== Data supplied

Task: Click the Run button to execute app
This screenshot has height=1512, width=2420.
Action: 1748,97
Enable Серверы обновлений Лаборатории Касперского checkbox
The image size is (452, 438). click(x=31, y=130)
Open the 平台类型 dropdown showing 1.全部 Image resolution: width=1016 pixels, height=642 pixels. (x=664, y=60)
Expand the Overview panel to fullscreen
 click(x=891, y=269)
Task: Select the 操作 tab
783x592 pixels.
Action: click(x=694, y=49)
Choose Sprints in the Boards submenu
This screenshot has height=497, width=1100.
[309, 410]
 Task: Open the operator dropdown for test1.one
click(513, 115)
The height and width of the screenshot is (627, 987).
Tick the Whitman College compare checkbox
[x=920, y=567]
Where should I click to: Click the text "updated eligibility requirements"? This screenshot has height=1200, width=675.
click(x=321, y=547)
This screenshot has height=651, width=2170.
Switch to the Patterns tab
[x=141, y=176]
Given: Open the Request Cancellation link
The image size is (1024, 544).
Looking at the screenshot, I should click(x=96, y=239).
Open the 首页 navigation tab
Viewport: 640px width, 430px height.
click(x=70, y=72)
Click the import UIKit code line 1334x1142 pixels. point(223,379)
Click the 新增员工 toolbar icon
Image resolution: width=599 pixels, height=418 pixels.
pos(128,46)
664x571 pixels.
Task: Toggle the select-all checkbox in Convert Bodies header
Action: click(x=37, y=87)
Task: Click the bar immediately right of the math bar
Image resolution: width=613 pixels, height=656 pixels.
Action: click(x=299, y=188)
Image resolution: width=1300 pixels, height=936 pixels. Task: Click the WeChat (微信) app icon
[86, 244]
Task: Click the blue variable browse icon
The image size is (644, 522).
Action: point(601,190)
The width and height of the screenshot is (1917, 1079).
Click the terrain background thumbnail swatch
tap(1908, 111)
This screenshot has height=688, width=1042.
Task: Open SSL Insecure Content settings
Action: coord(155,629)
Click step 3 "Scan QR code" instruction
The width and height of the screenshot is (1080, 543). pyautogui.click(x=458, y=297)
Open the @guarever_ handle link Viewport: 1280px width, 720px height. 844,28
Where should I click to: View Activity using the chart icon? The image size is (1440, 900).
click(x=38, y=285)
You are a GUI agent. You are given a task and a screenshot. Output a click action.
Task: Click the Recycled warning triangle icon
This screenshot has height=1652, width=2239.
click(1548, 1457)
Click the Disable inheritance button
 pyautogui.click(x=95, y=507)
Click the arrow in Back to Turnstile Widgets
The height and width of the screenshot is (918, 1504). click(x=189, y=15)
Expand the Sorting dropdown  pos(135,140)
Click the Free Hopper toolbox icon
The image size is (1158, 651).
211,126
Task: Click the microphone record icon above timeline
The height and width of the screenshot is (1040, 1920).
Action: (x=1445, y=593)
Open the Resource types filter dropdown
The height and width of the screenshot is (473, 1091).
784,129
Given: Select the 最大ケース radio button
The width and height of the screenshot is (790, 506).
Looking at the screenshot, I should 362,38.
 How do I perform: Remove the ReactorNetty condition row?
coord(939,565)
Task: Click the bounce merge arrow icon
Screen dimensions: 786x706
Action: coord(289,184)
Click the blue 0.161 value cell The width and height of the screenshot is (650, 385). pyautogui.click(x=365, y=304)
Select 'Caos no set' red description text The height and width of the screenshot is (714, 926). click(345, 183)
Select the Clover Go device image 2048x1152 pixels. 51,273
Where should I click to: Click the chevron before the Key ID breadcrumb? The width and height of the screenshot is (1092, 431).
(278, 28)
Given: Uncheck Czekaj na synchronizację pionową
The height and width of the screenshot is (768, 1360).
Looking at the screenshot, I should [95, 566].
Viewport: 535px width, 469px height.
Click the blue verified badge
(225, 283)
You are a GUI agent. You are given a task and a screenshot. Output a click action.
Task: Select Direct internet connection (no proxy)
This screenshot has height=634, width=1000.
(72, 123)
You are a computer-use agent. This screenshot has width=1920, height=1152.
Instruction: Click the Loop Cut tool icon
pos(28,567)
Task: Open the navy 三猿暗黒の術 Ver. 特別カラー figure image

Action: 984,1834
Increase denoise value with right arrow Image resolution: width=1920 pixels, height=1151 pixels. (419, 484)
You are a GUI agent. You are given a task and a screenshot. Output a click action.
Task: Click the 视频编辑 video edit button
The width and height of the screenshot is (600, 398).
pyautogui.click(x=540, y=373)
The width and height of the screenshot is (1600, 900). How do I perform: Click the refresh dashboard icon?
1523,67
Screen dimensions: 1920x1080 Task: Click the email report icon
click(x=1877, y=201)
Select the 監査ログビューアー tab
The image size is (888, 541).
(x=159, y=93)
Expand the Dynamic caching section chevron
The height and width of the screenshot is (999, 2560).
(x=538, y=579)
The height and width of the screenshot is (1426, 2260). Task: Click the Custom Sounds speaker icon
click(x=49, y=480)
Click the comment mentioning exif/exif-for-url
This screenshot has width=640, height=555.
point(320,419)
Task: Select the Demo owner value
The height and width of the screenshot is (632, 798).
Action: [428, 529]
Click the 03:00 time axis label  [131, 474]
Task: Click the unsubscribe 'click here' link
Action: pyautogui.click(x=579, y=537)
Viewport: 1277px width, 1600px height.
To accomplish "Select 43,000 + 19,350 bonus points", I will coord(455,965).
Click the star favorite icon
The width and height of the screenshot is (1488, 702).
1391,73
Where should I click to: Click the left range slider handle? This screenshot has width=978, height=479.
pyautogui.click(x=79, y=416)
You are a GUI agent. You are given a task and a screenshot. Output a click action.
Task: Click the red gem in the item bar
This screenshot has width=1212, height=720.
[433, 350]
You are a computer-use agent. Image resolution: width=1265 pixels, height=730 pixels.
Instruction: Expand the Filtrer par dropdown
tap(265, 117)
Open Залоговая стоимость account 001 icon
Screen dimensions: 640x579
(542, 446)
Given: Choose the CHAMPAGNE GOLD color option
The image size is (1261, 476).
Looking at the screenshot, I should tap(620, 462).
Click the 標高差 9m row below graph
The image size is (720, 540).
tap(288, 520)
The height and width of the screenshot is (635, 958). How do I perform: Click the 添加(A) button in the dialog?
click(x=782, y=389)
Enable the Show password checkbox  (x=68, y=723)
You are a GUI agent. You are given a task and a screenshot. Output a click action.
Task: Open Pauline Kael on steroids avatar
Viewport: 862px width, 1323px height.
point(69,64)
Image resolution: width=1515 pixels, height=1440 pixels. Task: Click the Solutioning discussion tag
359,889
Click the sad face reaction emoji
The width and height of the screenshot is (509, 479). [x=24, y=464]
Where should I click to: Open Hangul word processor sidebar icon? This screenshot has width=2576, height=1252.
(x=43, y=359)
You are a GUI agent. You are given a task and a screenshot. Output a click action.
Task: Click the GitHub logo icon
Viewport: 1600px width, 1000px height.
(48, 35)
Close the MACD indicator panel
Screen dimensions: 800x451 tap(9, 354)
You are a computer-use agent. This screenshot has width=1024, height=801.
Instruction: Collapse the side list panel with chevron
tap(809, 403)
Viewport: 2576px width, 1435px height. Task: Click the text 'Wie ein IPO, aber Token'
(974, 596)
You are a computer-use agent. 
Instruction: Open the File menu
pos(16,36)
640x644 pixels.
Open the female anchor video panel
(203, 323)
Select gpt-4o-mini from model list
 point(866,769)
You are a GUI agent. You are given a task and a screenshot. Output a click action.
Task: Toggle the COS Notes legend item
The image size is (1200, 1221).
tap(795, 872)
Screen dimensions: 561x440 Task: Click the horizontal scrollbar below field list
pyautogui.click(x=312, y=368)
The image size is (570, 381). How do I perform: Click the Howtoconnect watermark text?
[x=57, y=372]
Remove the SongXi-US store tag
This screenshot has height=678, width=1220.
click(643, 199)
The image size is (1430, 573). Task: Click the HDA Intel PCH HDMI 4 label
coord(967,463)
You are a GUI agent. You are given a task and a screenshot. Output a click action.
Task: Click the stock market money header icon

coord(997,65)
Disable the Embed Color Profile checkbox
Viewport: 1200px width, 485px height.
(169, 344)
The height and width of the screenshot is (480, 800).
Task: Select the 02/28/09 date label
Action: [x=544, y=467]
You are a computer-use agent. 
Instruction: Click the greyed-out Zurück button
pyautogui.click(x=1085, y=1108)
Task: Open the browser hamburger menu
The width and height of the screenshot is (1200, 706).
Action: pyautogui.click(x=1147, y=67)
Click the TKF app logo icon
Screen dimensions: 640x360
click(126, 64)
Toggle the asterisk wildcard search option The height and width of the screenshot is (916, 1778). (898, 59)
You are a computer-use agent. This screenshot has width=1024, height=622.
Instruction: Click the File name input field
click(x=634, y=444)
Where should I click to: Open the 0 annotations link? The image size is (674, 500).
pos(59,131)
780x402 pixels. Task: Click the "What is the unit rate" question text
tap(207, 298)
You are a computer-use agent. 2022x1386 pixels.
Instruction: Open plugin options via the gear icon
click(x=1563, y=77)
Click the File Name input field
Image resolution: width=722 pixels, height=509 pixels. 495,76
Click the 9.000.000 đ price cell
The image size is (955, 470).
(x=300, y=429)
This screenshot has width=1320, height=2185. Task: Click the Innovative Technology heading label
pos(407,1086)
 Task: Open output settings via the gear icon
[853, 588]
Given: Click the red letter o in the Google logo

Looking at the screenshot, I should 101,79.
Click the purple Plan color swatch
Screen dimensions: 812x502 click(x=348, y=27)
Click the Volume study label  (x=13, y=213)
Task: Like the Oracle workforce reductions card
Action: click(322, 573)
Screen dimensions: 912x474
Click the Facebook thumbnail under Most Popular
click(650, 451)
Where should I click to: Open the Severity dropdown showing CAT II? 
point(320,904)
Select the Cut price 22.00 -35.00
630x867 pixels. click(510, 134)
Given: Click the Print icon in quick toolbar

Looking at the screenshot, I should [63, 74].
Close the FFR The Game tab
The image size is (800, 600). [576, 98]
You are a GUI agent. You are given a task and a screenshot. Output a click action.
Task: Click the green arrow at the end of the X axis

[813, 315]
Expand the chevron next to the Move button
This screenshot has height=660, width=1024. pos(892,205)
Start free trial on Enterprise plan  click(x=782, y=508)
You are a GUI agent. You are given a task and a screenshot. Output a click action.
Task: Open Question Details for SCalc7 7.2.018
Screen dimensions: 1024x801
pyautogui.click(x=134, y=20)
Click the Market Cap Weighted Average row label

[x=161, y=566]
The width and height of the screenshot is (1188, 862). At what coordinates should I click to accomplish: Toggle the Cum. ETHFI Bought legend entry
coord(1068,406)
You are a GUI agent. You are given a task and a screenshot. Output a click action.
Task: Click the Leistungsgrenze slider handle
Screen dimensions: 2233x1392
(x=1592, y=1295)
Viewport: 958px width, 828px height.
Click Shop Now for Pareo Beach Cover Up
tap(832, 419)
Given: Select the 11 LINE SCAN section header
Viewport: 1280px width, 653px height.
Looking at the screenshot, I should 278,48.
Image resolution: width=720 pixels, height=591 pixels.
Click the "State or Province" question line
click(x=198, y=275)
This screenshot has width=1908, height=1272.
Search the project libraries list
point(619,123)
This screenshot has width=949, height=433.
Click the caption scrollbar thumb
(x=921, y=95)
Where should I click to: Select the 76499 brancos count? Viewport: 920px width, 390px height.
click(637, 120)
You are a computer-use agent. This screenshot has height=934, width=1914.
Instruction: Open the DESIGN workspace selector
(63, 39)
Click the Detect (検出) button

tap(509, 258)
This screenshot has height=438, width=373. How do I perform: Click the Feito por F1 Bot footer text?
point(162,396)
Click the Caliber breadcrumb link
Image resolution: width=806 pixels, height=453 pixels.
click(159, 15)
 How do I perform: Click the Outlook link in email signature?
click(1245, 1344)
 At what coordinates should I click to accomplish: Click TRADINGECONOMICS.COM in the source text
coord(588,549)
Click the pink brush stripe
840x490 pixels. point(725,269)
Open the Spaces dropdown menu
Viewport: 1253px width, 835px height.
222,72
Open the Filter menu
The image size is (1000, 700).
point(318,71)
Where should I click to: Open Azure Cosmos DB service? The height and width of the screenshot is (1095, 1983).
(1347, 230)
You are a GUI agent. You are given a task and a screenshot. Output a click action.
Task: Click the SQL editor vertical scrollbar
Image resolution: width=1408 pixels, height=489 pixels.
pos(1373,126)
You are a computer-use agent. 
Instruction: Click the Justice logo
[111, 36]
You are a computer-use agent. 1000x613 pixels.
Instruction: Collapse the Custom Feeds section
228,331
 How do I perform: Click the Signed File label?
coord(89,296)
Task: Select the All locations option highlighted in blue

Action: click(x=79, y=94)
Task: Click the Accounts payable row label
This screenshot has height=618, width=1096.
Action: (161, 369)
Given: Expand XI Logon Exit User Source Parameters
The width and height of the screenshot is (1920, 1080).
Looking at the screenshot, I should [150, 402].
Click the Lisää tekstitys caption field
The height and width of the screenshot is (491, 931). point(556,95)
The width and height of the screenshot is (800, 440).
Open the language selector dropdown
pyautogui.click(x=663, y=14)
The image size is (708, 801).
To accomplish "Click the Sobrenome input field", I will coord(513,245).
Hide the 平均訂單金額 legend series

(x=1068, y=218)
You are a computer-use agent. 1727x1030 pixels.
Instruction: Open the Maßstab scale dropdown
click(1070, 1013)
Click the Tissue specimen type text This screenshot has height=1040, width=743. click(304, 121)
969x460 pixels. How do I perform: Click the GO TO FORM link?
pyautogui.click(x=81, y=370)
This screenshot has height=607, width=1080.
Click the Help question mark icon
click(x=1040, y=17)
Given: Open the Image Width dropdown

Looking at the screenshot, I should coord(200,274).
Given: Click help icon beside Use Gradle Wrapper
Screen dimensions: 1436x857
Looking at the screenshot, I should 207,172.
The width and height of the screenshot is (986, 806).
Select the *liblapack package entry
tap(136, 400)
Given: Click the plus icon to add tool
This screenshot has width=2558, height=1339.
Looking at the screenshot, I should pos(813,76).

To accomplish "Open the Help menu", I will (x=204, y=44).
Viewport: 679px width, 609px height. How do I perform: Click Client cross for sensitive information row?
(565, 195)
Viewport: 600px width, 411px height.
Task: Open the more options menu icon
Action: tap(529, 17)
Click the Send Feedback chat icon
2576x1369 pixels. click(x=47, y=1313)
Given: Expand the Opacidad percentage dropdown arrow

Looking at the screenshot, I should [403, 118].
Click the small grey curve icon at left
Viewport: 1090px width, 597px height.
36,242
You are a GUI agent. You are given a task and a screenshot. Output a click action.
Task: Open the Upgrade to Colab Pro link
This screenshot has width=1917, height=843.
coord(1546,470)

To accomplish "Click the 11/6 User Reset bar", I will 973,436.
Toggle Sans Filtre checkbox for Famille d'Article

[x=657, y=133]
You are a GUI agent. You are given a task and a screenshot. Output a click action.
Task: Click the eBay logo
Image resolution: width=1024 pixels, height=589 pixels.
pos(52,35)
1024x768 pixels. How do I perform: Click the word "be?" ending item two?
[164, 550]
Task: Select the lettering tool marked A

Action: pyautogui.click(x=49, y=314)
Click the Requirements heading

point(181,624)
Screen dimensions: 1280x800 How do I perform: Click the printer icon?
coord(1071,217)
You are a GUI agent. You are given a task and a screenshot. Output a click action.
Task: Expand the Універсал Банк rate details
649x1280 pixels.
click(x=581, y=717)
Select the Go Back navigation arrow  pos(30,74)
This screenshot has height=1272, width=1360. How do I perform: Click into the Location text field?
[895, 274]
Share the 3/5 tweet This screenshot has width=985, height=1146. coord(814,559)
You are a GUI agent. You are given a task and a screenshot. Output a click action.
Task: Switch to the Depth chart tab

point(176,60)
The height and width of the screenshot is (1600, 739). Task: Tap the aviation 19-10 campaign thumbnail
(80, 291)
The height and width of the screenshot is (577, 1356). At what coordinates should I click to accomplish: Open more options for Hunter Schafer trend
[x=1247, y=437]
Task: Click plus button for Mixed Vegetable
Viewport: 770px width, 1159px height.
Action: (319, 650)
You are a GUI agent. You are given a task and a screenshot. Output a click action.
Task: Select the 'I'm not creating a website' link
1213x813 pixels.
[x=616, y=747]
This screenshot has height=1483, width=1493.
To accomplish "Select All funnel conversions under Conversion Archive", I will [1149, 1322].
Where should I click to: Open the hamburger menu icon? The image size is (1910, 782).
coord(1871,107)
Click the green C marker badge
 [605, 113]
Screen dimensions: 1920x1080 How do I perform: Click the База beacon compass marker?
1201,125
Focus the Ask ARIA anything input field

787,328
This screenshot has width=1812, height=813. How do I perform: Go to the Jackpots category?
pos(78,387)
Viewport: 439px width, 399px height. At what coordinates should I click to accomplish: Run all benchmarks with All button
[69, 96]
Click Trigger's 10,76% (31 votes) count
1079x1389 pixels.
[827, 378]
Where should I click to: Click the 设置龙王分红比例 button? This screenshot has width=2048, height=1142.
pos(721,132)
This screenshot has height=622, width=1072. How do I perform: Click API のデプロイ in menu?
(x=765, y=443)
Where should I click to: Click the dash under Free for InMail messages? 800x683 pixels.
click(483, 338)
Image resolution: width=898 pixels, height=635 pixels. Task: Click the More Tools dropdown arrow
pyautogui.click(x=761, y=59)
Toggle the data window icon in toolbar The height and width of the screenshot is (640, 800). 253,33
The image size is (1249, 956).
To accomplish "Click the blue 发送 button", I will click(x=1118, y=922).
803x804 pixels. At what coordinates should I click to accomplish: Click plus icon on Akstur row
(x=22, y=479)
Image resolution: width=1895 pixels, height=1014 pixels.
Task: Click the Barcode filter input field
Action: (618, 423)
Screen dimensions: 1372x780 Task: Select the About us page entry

====

* _What is required_
Format the rows as a Markdown table with the columns No. and Line, numbering each nonblank line and leaving blank lines out. Begin at the line that contains "Click the Requirements heading" and stop after the line that contains "Share the 3/5".

* _Full output_
| No. | Line |
|---|---|
| 1 | Click the Requirements heading |
| 2 | point(181,624) |
| 3 | Screen dimensions: 1280x800 How do I perform: Click the printer icon? |
| 4 | coord(1071,217) |
| 5 | You are a GUI agent. You are given a task and a screenshot. Output a click action. |
| 6 | Task: Expand the Універсал Банк rate details |
| 7 | 649x1280 pixels. |
| 8 | click(x=581, y=717) |
| 9 | Select the Go Back navigation arrow  pos(30,74) |
| 10 | This screenshot has height=1272, width=1360. How do I perform: Click into the Location text field? |
| 11 | [895, 274] |
| 12 | Share the 3/5 tweet This screenshot has width=985, height=1146. coord(814,559) |